Ceremony also encourages what Castellano calls an “ethic of reciprocity.” According to her,
when you seek knowledge from an Elder, you offer tobacco or other appropriate gifts to symbolize that you are accepting the ethical obligations that go with the received knowledge. In each case, the exchange confirms a relationship that continues beyond the time and place of the exchange. Knowledge is not a commodity that can be purchased and exploited at will. (Castellano 104)

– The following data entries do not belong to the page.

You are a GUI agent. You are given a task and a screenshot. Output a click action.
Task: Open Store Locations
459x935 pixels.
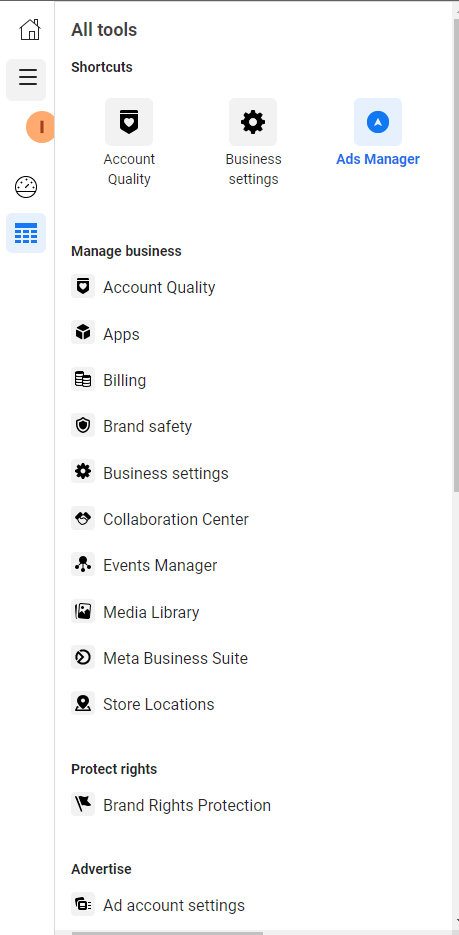(x=142, y=704)
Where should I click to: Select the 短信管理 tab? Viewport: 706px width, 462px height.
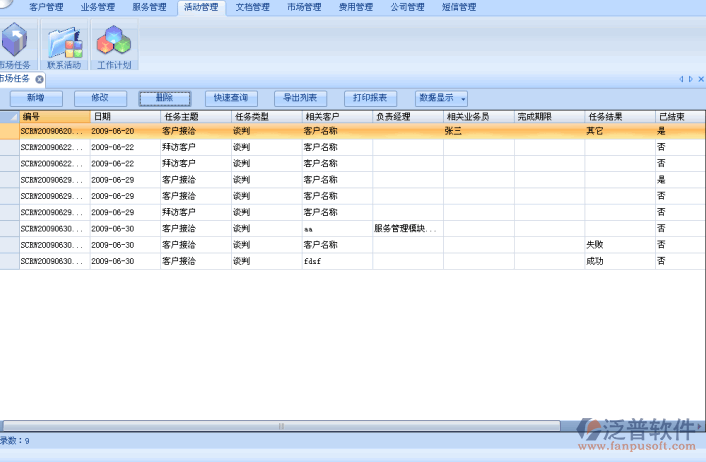[x=459, y=7]
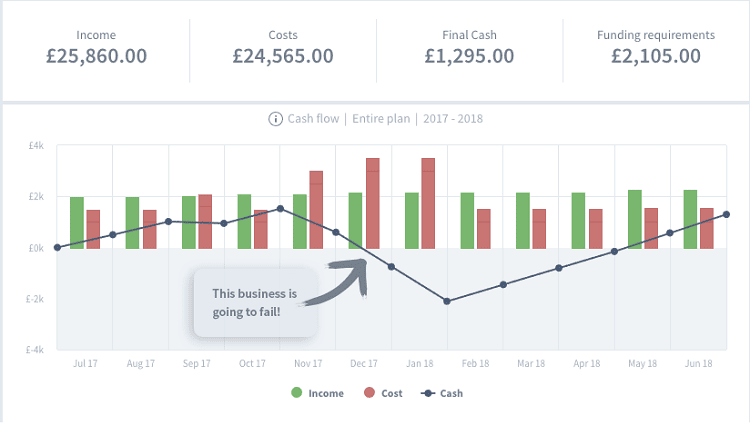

Teaching a text and asking students to engage with it via close reading and other methods, encourages a reciprocity between text and reader. In particular, encouraging students to read not only the stories, but the anthology’s apparatus critically can help to destabilize the perceived authority of the text an reinforce the idea that Indigenous knowledges are not something that can be captured and reified and that the anthology itself is a “whole” or “complete” object. Further, beginning to teach a text by explaining the ethic of reciprocity: asking students to think, as they move through the text, about what they can give back to Indigenous communities and Indigenous knowledges can encourage a relationship with those knowledges that exists beyond the time and place of the anthology/classroom.
Conclusion
Indigenous anthologies have the potential not only challenge the exclusionary rhetoric of national anthologies, but they strengthen the core of Indigenous worldviews, providing a ground for healthy, strong indigenous communities. As dictated by TCPS 2 and the AREI, researchers working in Canada need to be aware of the ethical implications of their work and be willing to work with Indigenous communities/knowledges rather than just publishing on them. This foundational logic, while conceived in relation to research on human beings, also applies to the humanities and, more specifically, the production of anthologies. Anthology editors such as ourselves need to be aware of the ways in which we can include Aboriginal knowledges not just in the texts themselves, but in the production of text. Part of my point today is that we do not have that far to look. Brant and the AREI have set a strong Indigenous foundation in TCPS 2. Brant’s use of the Medicine Wheel, for instance provides a philosophically robust space in which to begin thinking through the construction of an Indigenous anthology. Appealing to it will not only strengthen the ethical core of our work, but it will also add to the relevance of Chapter 9 of TCPS 2, thus contributing to the power and relevance of Aboriginal knowledges and AREI in the construction of Canada’s academic protocols.